There is a widespread belief among lawyers and other professionals that investigators, armed only with special proprietary databases, can solve all kinds of problems other professionals cannot.
While certain databases are a help, we often tell our clients that even if we gave them the output of all the databases our firm uses, they would probably still not be able to come to most of the conclusions we do. That is because databases have incomplete, conflicting outputs. You need a knowledgeable person to weigh those outputs and come up with a “right” answer that is always, at first, a best guess that requires verification.
Commercial databases are also hobbled by legal and commercial restrictions that other large information resources are not. This is one of the reasons I have argued for several years now that increases in of artificial intelligence will increase – not diminish – jobs for humans.
Forget what you know about SQL and relational databases. Forget about the large universes of even millions of documents put into various artificial intelligence engines for expedited document review. When users populate and control a database, they can alter the content. They can control the programming to make the databases talk to each other.
Even in hospitals, with more than a dozen different information systems struggling to interconnect, it’s possible to imagine a smoothly-running network of networks given enough computing power and programming time.
The commercial databases that depend on credit-header information, utility bills, commercial mailing lists and more are different. Commercial databases used in investigations do not play nicely with other databases for two main reasons:
- Competitive Barriers
There is only one New York Secretary of State, or one recorder of deeds in a county. They are presumed to be correct as a matter of law as long as you get a certified copy of their documents.
The commercial databases are different in that they compete with one another. Databases do not share results so that we may sort out conflicts automatically. They do not suggest, for example, that if a John R. Smith of Houston is this John R. Smith on Walnut Avenue, then this John R. Smith owns the following companies in Nevada.

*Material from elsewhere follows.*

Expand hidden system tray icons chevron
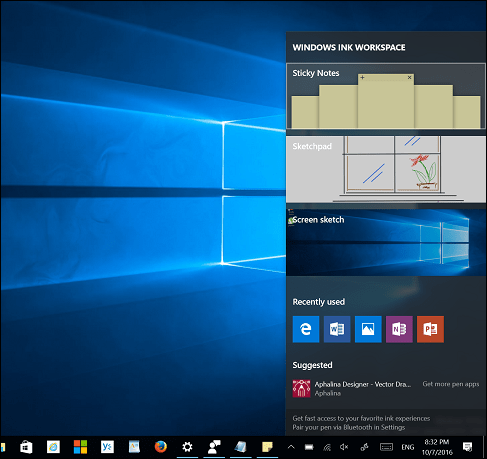Screen dimensions: 487x459 pyautogui.click(x=291, y=447)
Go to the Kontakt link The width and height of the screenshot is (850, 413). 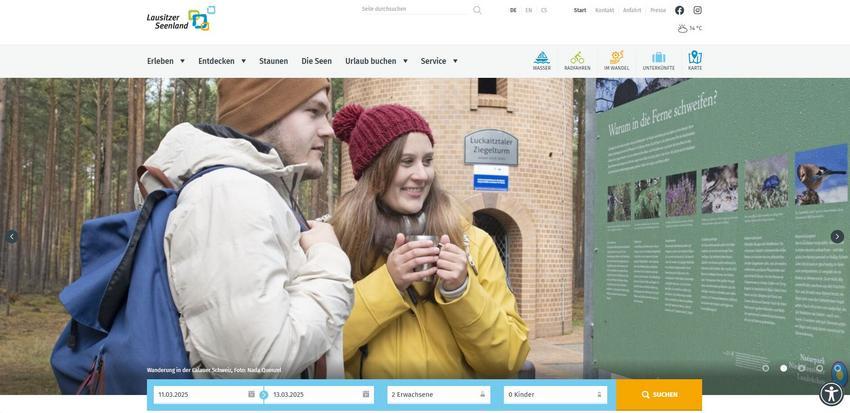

Instead, one database will tell you about the man on Walnut Avenue, and a different database may give you the Nevada company information and suggest that its owner lives not on Walnut Avenue but at another address in San Diego. A third database may tell you the same person who lived on Walnut Avenue in 2014 now lives in San Diego.
You will have to stitch it all together yourself. By you, I mean you a human being and not you, using some kind of databases version of kayak.com that assembles travel sites and hands you results in one convenient place.
Note that for someone searching for completeness, Kayak’s no model either. If you assume that every airline and hotel in the world is listed on Kayak, you are wrong. That is because Kayak is a business that makes money from the places it lists (it’s part of a profit-making company called Booking.com). If you go to another for-profit site, Travelocity.com, and enter flights leaving from New York for Dallas, you do not get all possible options. You can fly on Southwest between those two cities, but the other day Travelocity didn’t give you that choice. Tomorrow may be different if the market for airline pricing changes.
Commercial databases are like airlines and hotels: they too are profit-making enterprises. Just as American won’t let you board with a Delta ticket, databases don’t like to share either.
- Legal Impediments to Sharing
Even if databases wanted to share information, doing so would be fraught with legal difficulty. That is because the information they offer is accessible to licensees only. These users need a permissible purpose under federal law that governs credit reports, and the varying permissible purposes yield varying amounts of information.
Each database has to review the permissible uses you enter, and each has to make sure you are a paying customer. Databases could theoretically subcontract that job to a central entity that handles its competitors as well, but with just a handful of big competitors, there’s less incentive to outsource.
The other, larger problem an information “Kayak” would have is that the real travel Kayak just gives you a small number of data points: price, when you leave and when you arrive. Database output about a person, his known residences, phone numbers, associates and more is voluminous. How would you sort the differing outputs of different competitors? “Rank by accuracy” is a laughable non-starter.
All in all, if you make your living sorting through database output and then use that to check against public filings, litigation, licenses, news stories, blogs, videos and social media, be of good cheer.
The robots haven’t even come close to usurping your duties.